Pascal Laugier est peut-être le seul cinéaste hexagonal œuvrant dans l’horreur qui continue à construire sa filmographie en France. C’est-à-dire qu’il ne change pas de genre ou n’exporte pas son talent à l’étranger alors que le cinéma à tendance horrifique, gore ou fantastique semble décidément maudit chez nous malgré des expériences très réussies (« Haute tension », « Frontière(s) », …) mais qui n’ont pas rencontré leur public. Après « Saint-Ange », « Martyrs » et « The Secret » le voilà donc de retour avec « Ghostland » qui a cependant la particularité d’avoir été tourné au Canada et en langue anglaise malgré un financement français, ce qui explique certainement la pérennité de ses films… Toujours aussi radical et éprouvant, son cinéma prend la forme d’une œuvre cohérente avec la récurrence de certains thèmes tels que la violence ou l’enfance meurtrie. Cependant, encore une fois, point de fantastique ici mais plutôt un film de terreur et de séquestration, très gore et violent, à la manière d’un « Saw » ou d’un « Hostel » sans qu’aucun phénomène paranormal intervienne en dépit de ce que pourrait laisser croire la promotion.
Dans tous les cas, son jusqu’au-boutisme dans des films extrêmes est à saluer. Pour ceux qui veulent des sursauts de bas étage vus et revus comme certaines des productions Jason Blum, il faudra repasser. Même si trois ou quatre fois le metteur en scène ne peut s’empêcher d’insérer quelques jumpscares inutiles et qui ne fonctionnent pas, on adore le fait qu’il n’ait pas son pareil pour distiller des ambiances poisseuses et malsaines. On pourra regretter que le découpage des scènes d’action ou de violence soit si épileptique, nous empêchant une bonne vision de ce qui se passe et que la psychologie de ces deux méchants ne soit pas plus fouillée. En effet, leur look est tellement probant, original et impressionnant qu’il donne envie d’en savoir plus. Mais peut-être est-ce pour entretenir le mystère… S’il faut retenir quelque chose de « Ghostland », c’est bien son incroyable twist central qui offre une toute autre perception du film car pour le reste l’intrigue est très mince et balisée. Mais ce rebondissement inattendu et malin rebat les cartes de la plus belles des manières.

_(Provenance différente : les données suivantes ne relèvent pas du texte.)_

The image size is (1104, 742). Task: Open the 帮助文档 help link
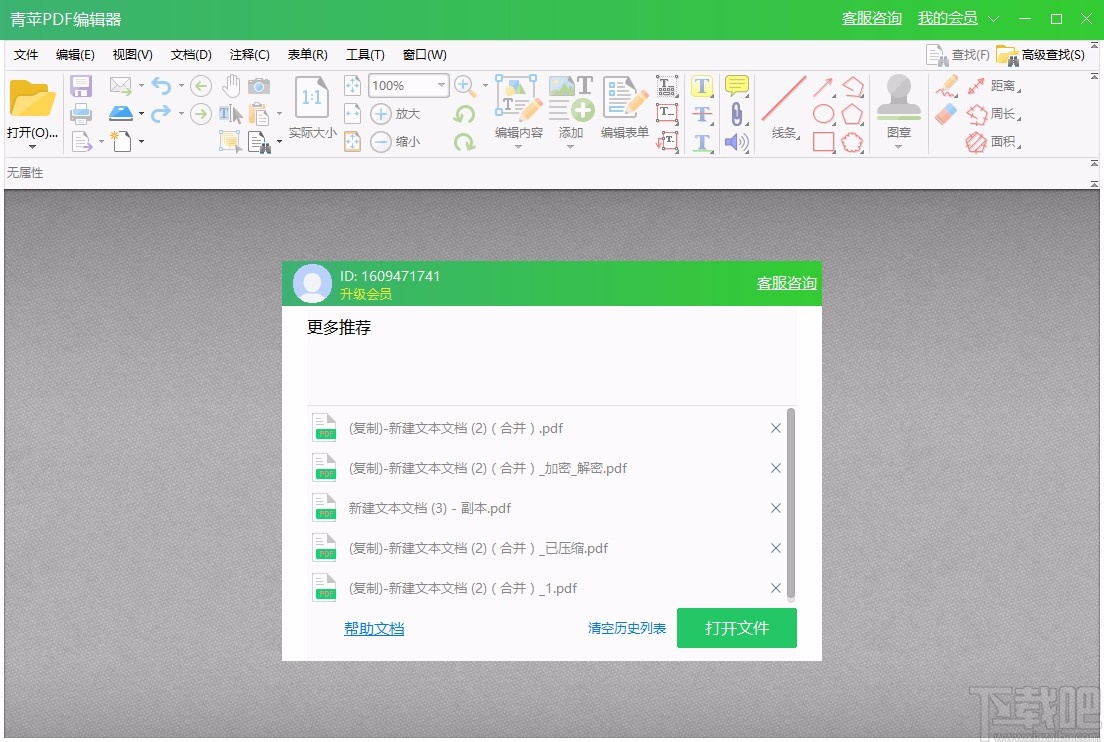coord(373,628)

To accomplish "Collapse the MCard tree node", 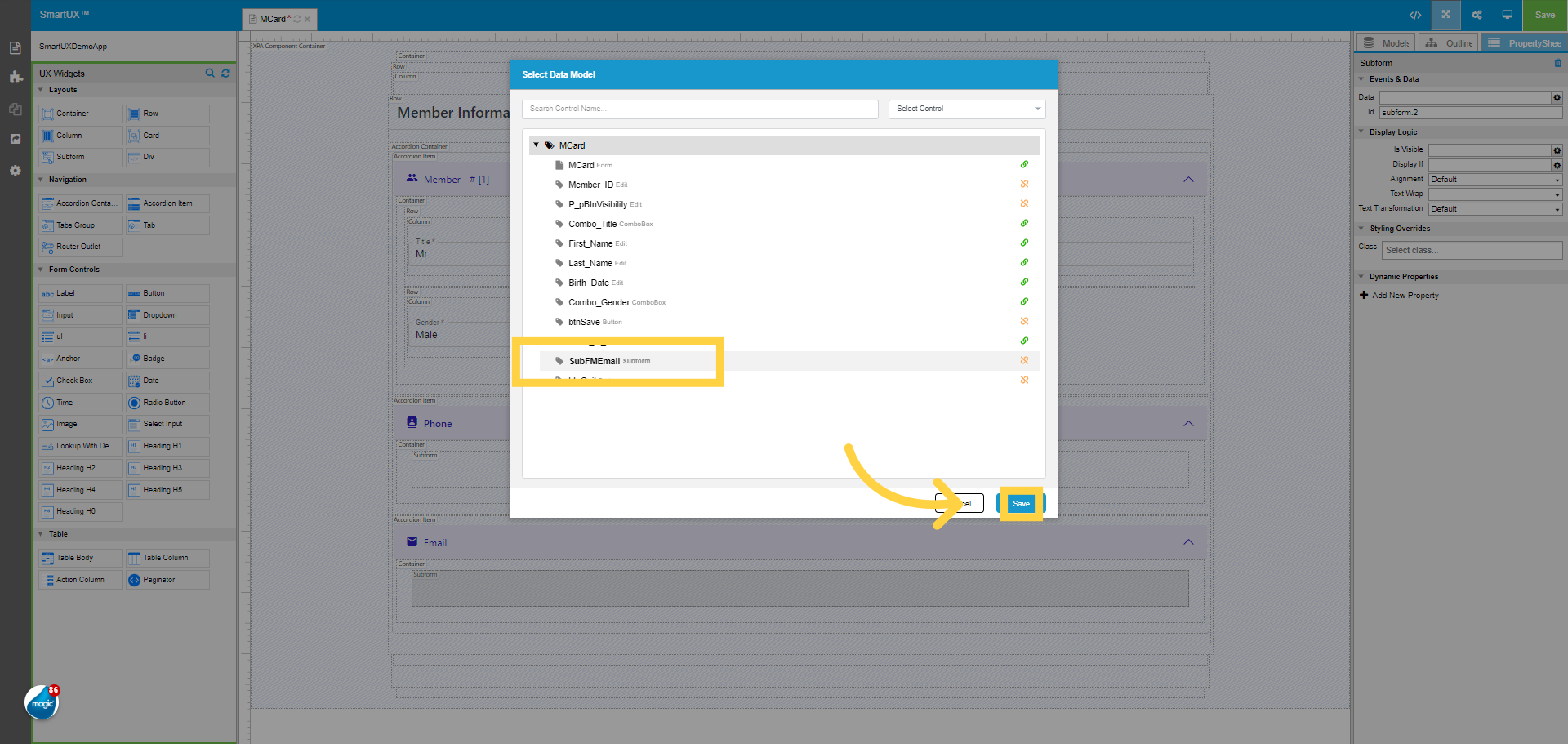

D’ailleurs, le long-métrage repose peut-être un peu trop sur cela et son atmosphère délétère. Une ambiance glauque permise par des décors adéquats, des psychopathes qui foutent la trouille, des accessoires baroques (les poupées), des références bien envoyées et une violence extrême et sans concessions. « Ghostland » apparaît quelque peu comme la synthèse de l’inatteignable « Martyrs », le chef-d’œuvre brutal et mémorable du réalisateur, et de son excellent thriller « The Secret », avec ses révélations surprenantes et son climat étrange. Laugier est un excellent conteur d’histoires qui font peur et remue les tripes mais son dernier opus, s’il divertit en ne nous laissant aucune minute de répit, n’atteint pas l’excellence des deux films cités plus haut. Il les conjugue plutôt pour un résultat appréciable mais moins surprenant si ce n’est cette fameuse révélation. Un grand huit de terreur plein de hargne et réalisé avec soin qui reste bien au-dessus de la production horrifique actuelle par sa radicalité et son amour pour le genre.